Pentagon Signals the End of American Nation Building
Policy + Politics

Pentagon Signals the End of American Nation Building

iStockphoto/The Fiscal Times

President Obama has said that the United States needs to focus on nation-building at home. The future of the American military might make that impossible to do overseas.

The New York Times reported today that the Pentagon plans to shrink the size of the Army from a post-9/11 peak of 570,000 to between 440,000 and 450,000 in the coming years. That would decrease the number of troops in the Army to the lowest levels since before World War II.

Related: Can Hagel Whip the Pentagon Into Fiscal Shape?

The proposal is a reflection of DOD’s new fiscal reality. The Defense Department is expected to lose some $600 billion in funding over the next decade, and Secretary Chuck Hagel has repeatedly warned that tough decisions are coming.

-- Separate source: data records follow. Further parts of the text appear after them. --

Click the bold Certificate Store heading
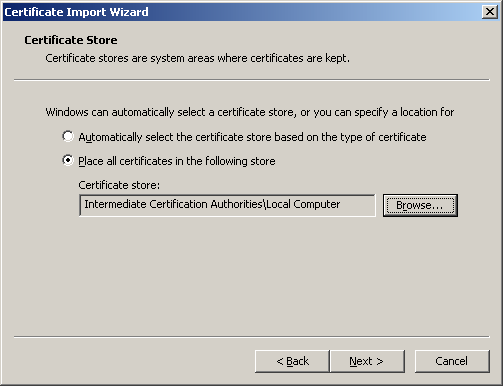The image size is (503, 386). (x=71, y=40)
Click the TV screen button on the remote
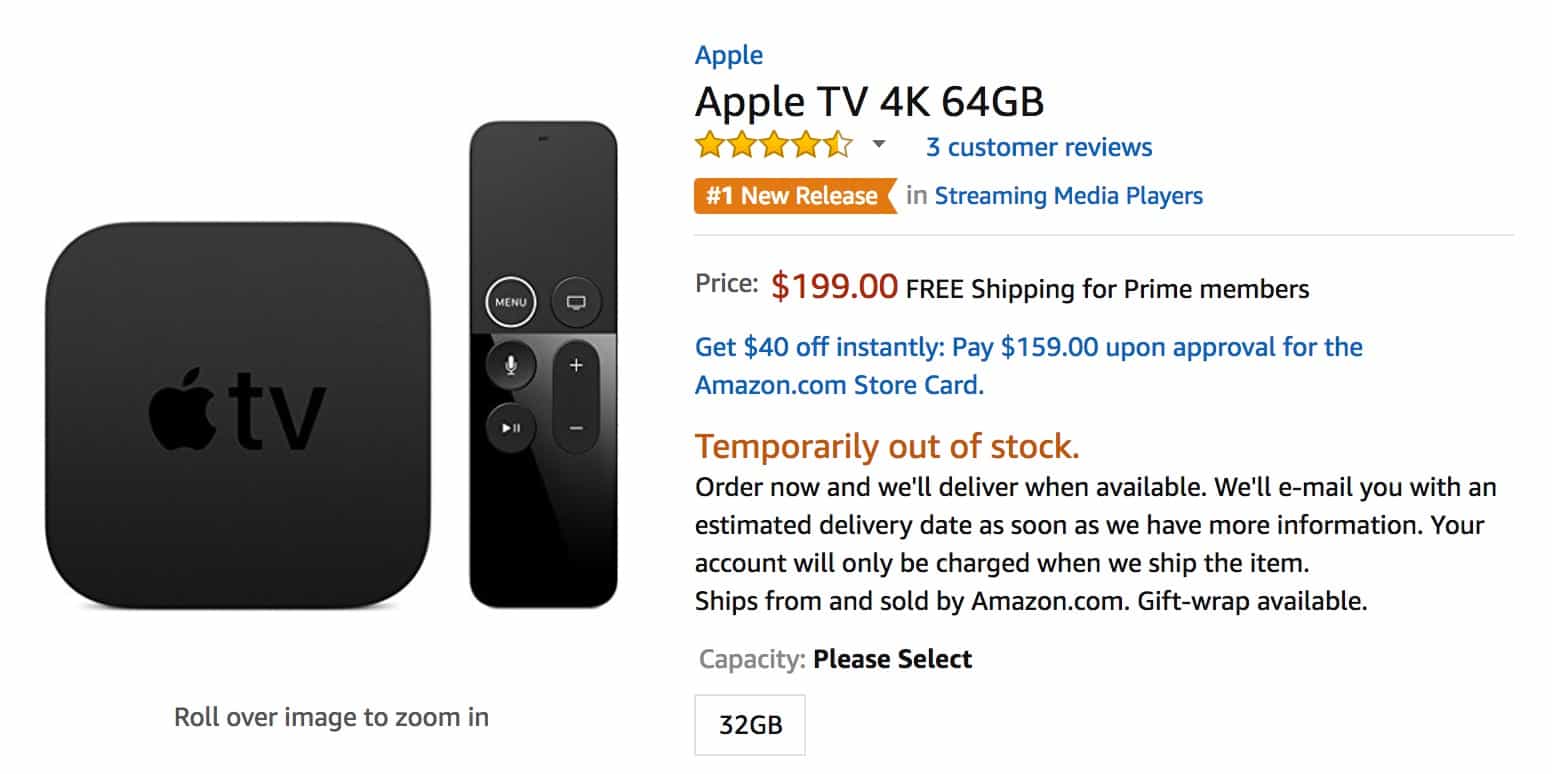The image size is (1552, 774). point(576,301)
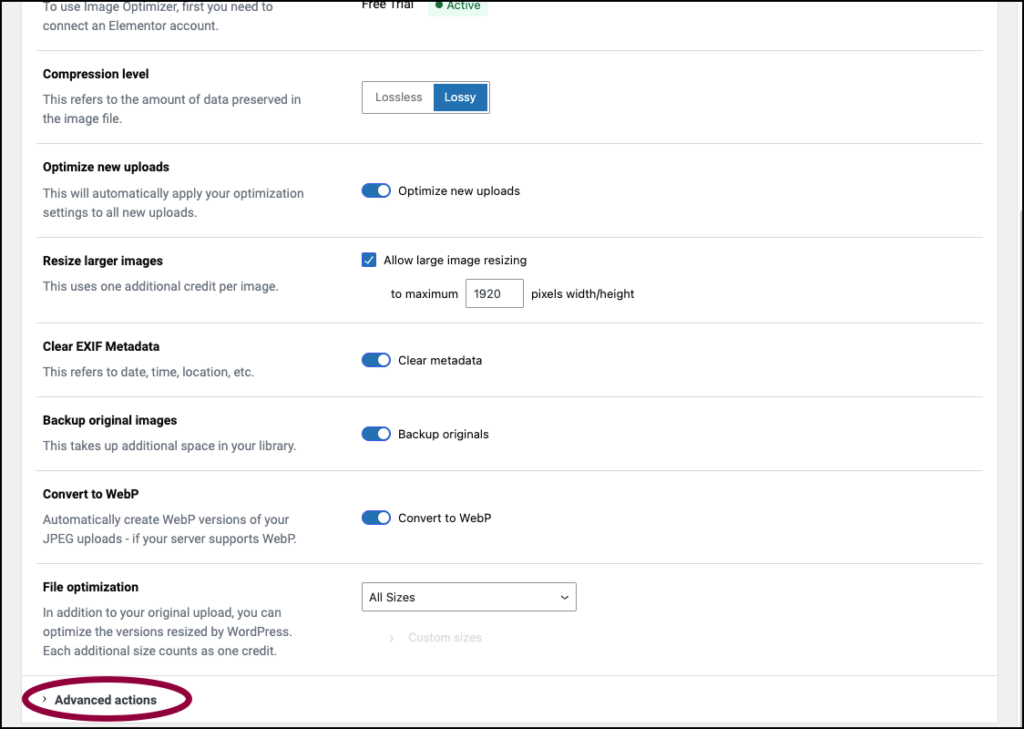
Task: Expand the greyed-out Custom sizes label
Action: (x=444, y=638)
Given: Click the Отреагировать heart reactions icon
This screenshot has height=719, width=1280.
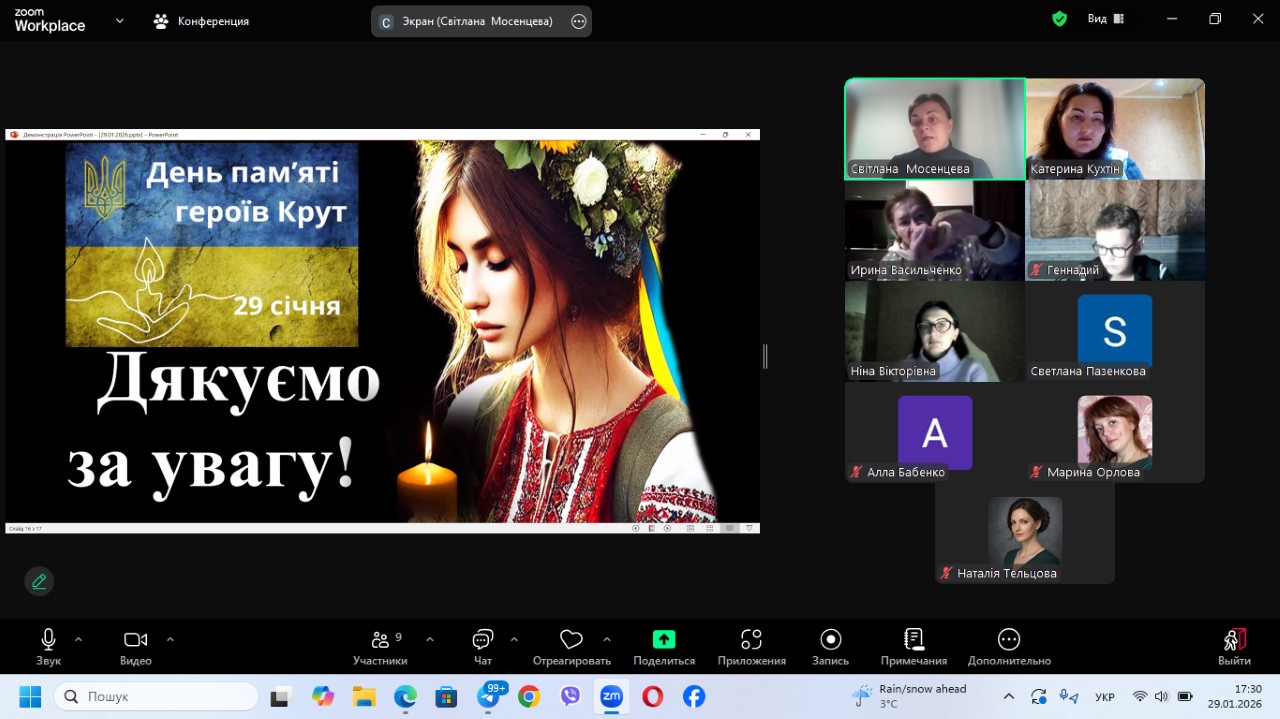Looking at the screenshot, I should point(571,640).
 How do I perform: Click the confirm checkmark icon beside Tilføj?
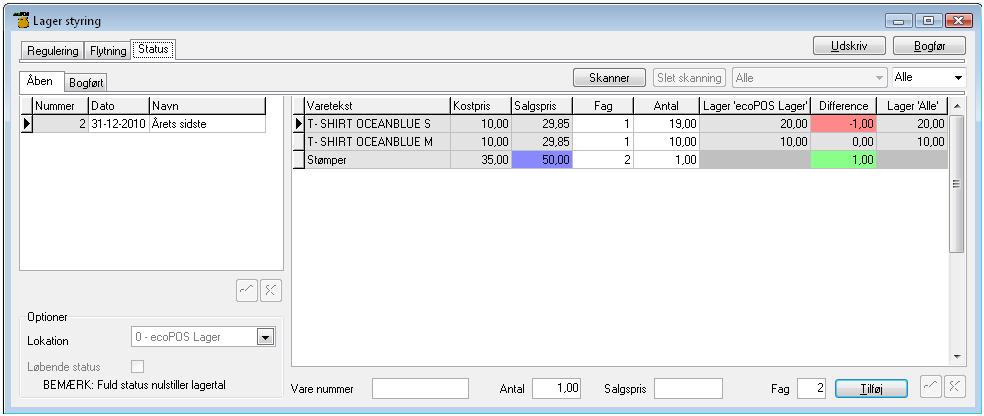pos(930,387)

This is one of them. According to officials anonymously quoted by the Times, under the proposal the Army would have the ability to defeat any enemy, but would no longer be capable of a prolonged foreign occupations like the ones in Iraq and Afghanistan.

In other words, no more nation building.

The proposal is also a reflection of the Pentagon’s changing war posture. Big missions involving massive troop deployments like the one in Afghanistan are a thing of the past. Now, Special Forces and drones are going to be the primary instruments of American military might.

Related: Hagel Puts Military on Alert: Big Cuts Are Coming

The Army isn’t the only loser in DOD’s new spending proposal. The Air Force is also set to lose the A-10 attack plane, better known as the Warthog.

The plans for the A-10 reveal the problem with DOD’s bold proposal, though: There’s no promise that any of it will happen. That’s because Congress has to approve it, and lawmakers have a long history of keeping programs that DOD says it no longer needs. The Pentagon has been trying to get rid of the A-10 for quite some time, but friends of the program on Capitol Hill simply won’t let it die.

The latest example of this is Sen. Kelly Ayotte (R-NH), who placed a hold on Air Force Secretary nominee Debbie Lee James last October in a spat over the plane.

Related: Hagel Picks a Fight with the Pentagon, Congress

James was eventually confirmed, but the delay is indicative of a culture in which lawmakers simply refuse to let programs die. Other examples include the Abrams tank, the Global Hawk spy drone and the C-27J cargo planes.

The latest proposal shows that Hagel is serious about changing the Pentagon’s spending culture. It might be a fight, both inside DOD and on the Hill, but it is apparently one prolonged battle that the new Pentagon is ready to wage.